(Page and screen pointing data)
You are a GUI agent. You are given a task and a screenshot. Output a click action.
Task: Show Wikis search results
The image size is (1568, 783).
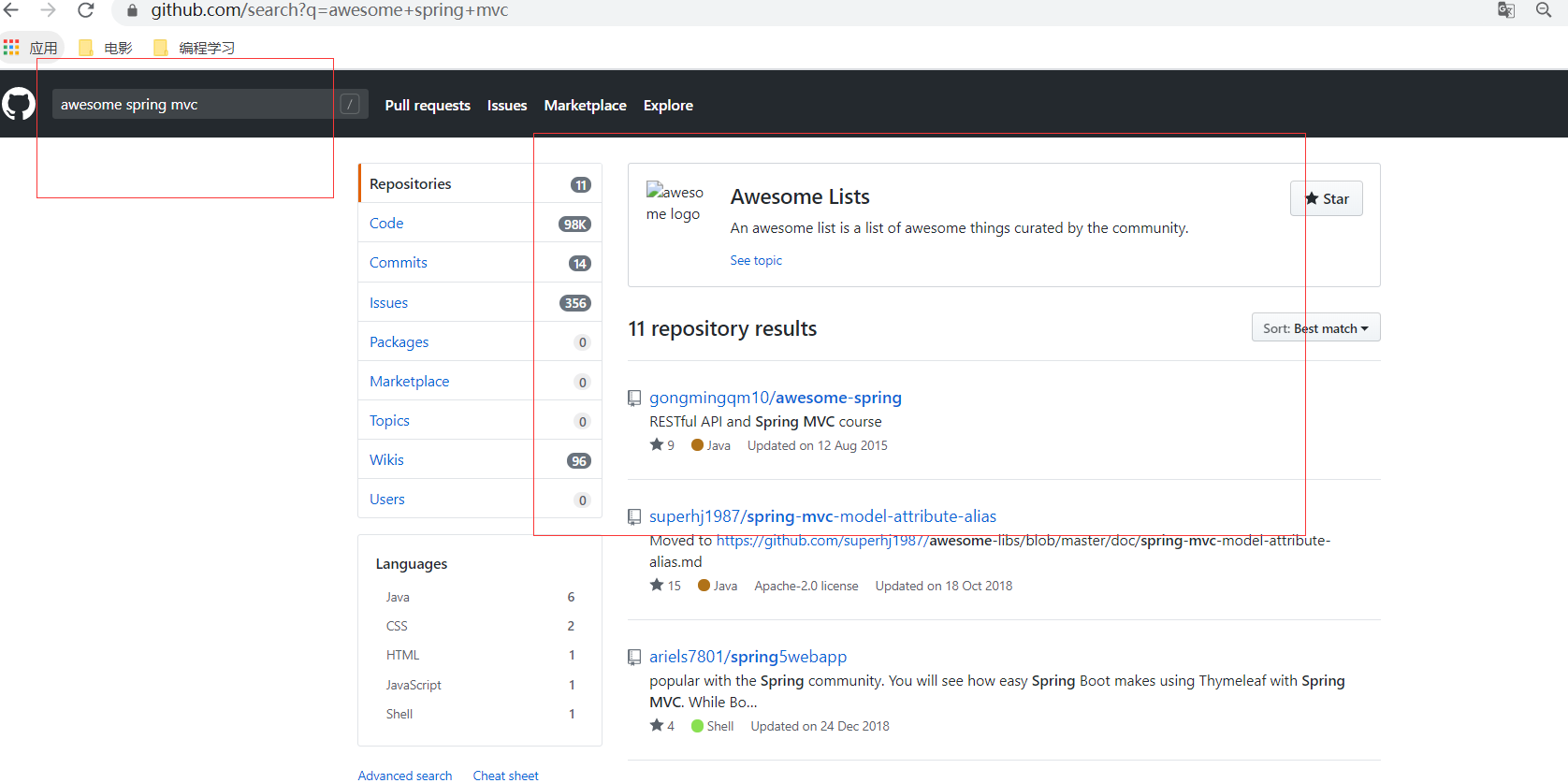(386, 460)
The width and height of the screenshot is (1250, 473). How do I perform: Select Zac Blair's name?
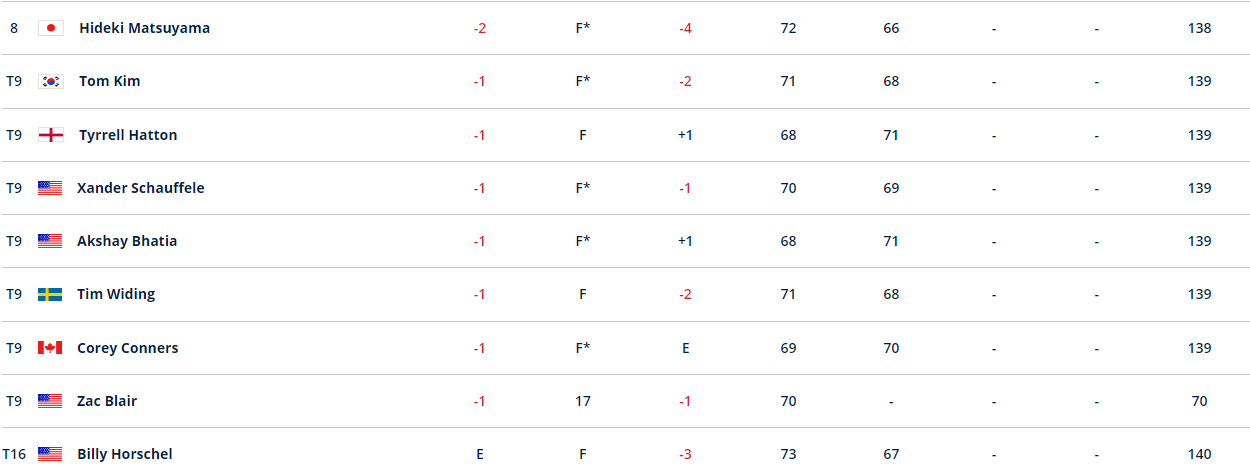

§ **PROMPT**:
Rewrite the records above, substituting "screen capture" for every occurrence of "screenshot" and keeping everything else the same. Omit the pictures from your answer.

§ **EXERCISE RESULT**:
You are a GUI agent. You are given a task and a screen capture. Output a click action.
Task: Show Wikis search results
The image size is (1568, 783).
(386, 460)
The width and height of the screen capture is (1250, 473). How do I perform: Select Zac Blair's name?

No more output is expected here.